When the Offspring were tiny, Mother's Day was a festival of carefully arranged arts-and-crafts: tiny painted handprints on innumerable items; lovingly scrawled, misspelled missives on construction paper. It sometimes included strange attempts at making breakfast and always encompassed crushing hugs by surprisingly strong little arms. There were Mother's Day songs at preschool and grade school assemblies, where all the moms in the audience, Herself included, would smile through their fatigue and alternately be moved and secretly annoyed by both the off-key warblings and the cries of the youngest infants.
Not that long ago, Herself was deep in the trenches of nursing, diapers, tantrums, and innumerable plastic toys. Then, as now, the constant balancing act of work and home was frequently frustrating, and sometimes numbing. So difficult to keep everyone satisfied, happy and peaceful. It seemed there was hardly a moment's rest. The days crawled, and the years flew.
As the Offspring have grown, the physical demands of Motherhood have lessened proportionately to the increase in emotional demands. Though Herself need no longer carry limp and exhausted children up the stairs to bed, or tuck a flailing and screeching toddler under her arm as she calmly hurries through a public arena, there are nevertheless equally exhausting moments with teen and pre-teen Offspring. No mother of a newborn imagines that in the blink of an eye she will be listening to teenage angst, counseling regarding cruelty of classmates, providing information about navigating the treacherous waters of young love, or describing the mysteries of human biology and reproduction.
And throughout it all, there are emergency school supplies to procure, a million cupcakes to bake, feverish foreheads to moisten and millions of tears to dry.

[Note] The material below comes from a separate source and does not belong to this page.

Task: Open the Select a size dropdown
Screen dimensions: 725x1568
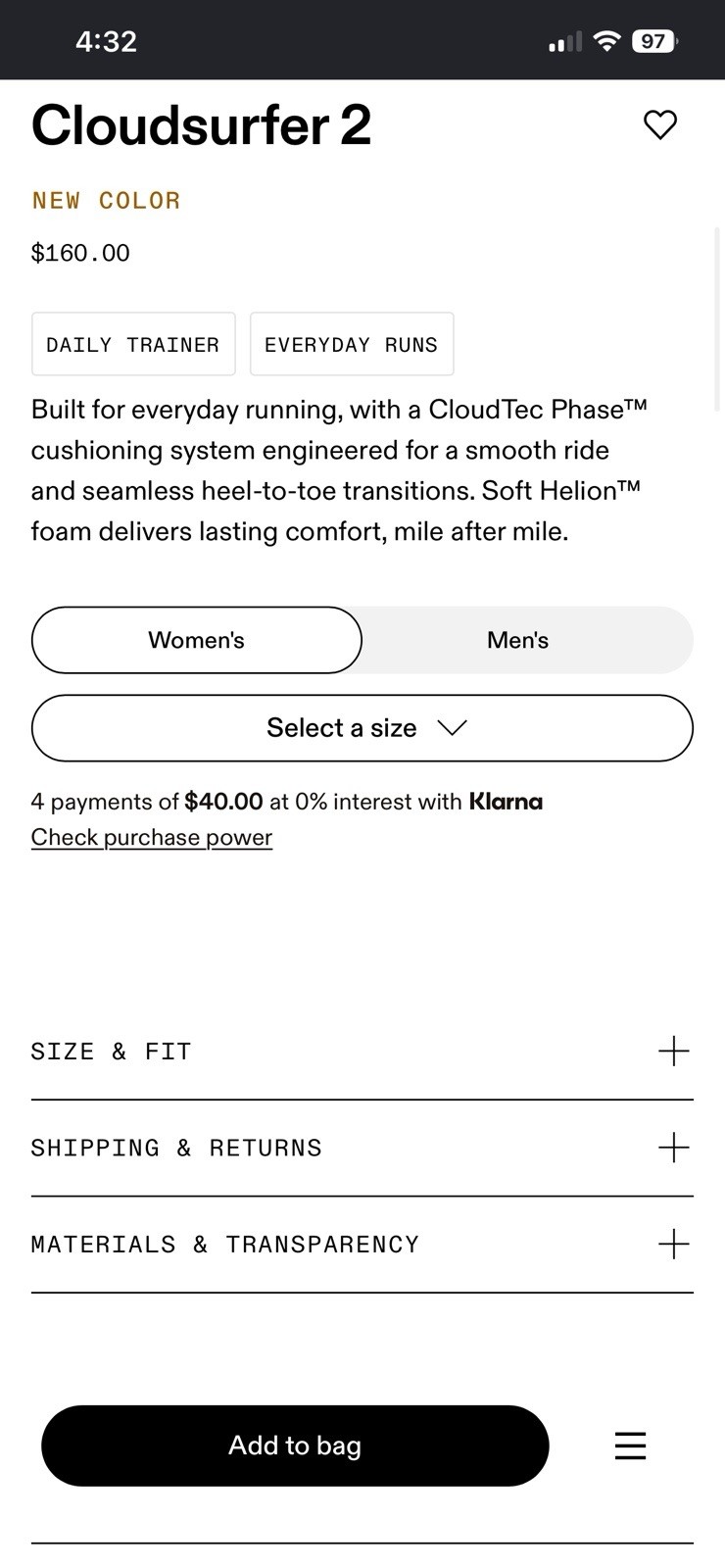Action: point(362,728)
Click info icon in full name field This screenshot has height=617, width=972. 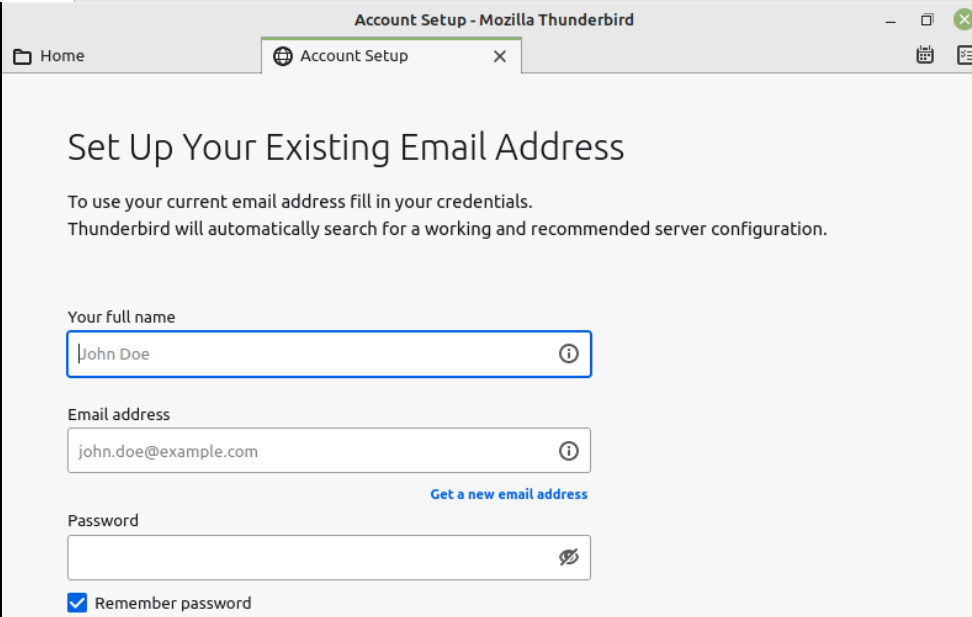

Motherhood has been hard: Herself is eternally challenged. She tries. She fails. She tries again. She makes mistakes, and attempts her hardest to rectify them. She rejoices and despairs. Her name has so often been lost behind the epithet of "Mom," that she has felt in danger of losing herself - living solely in relation to the Offspring as a mother, rather than existing in her own right as an individual. Yet in those moments, she looks at her Offspring, and her heart is full. She cannot imagine her life any other way.
Thank you, Offspring, for helping to make Herself into the person she is today.